Sample size calculation

According to the pre-experimental results, we used PASS 16.0 software (PASS Software, Amsterdam,Netherlands) to calculate the sample size. A sample of 41 patients with SCOPD and 41 patients with AECOPD, achieves 81% power to detect a difference of 0.15 between the AUC under the null hypothesis of 0.70 and an AUC under the alternative hypothesis of 0.85 using a two-sided z-test at a significance level of 0.05. In order to achieve better prediction effect, we enrolled a sample size of more than 41 in each group, ultimately including 66 patients with AECOPD, 45 with SCOPD, and 42 healthy controls.

Clinical data and blood sample collection

Demographic data, tobacco exposure history, underlying diseases, comorbid conditions, symptoms, exacerbation frequency in the previous year of the subjects were recorded and recruited.
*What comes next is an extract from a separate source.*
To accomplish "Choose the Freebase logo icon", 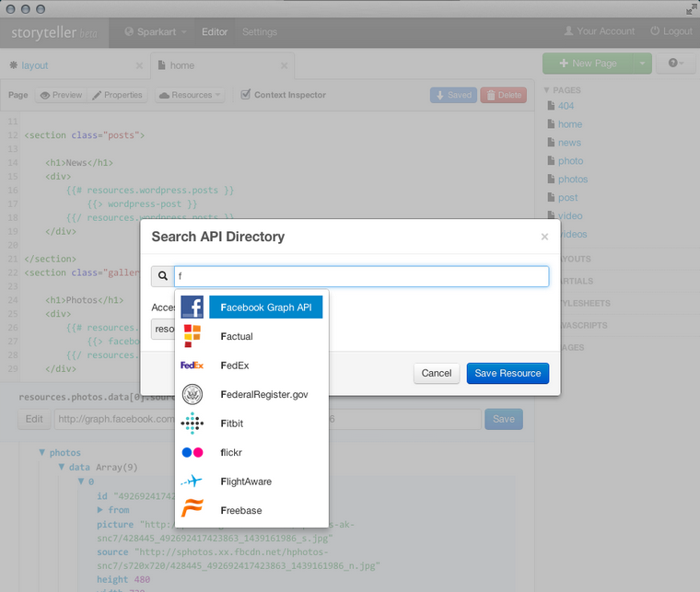I will pos(192,510).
All patients underwent high-resolution computed tomography (HRCT) scans within 7 days before hospitalization and emphysema were documented. Blood samples were collected for laboratory tests within 24 h of admission, placed in the vacuum tubes containing coagulant and separating gel (SEKISUI, Osaka, Japan), and immediately centrifuged at 3000 g for 10 min. The serum was isolated into Eppendorf tubes and stored at − 80 °C until analysis. CRP and lactate dehydrogenase (LDH) were tested by latex immunoturbidimetric assay kit on Beckman Coulter AU2700 (Beckman Coulter, California, America), PCT was detected by electrochemiluminescence assay on a Roche E401 (Roche Diagnostics, Mannheim, Germany).
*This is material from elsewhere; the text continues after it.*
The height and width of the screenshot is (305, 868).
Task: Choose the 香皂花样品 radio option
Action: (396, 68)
Complete blood counts and leukocyte differential counts were detected by Sysmex XN 9000 (Sysmex Corporation, Kobe, Japan) within 2 h using EDTA anticoagulated blood samples.

Harvest and isolate of serum exosomes

The serum exosomes16,17,18 were isolated using supercentrifugation (L-90KL-80XP, Beckman Coulter, California, America). Briefly, the serum samples were first centrifuged at 2000 g for 30 min to remove died cells and debris, then centrifuged at 100,000 g for 70 min, supernatant was discarded. The sediment was washed by 1 ml phosphate-buffered saline (PBS) and were centrifuged at 100,000 g for 70 min19, supernatant was discarded and the remaining was mainly serum exosomes. Finally, serum exosomes were resuspended with 200μL PBS for identification and RNA extraction.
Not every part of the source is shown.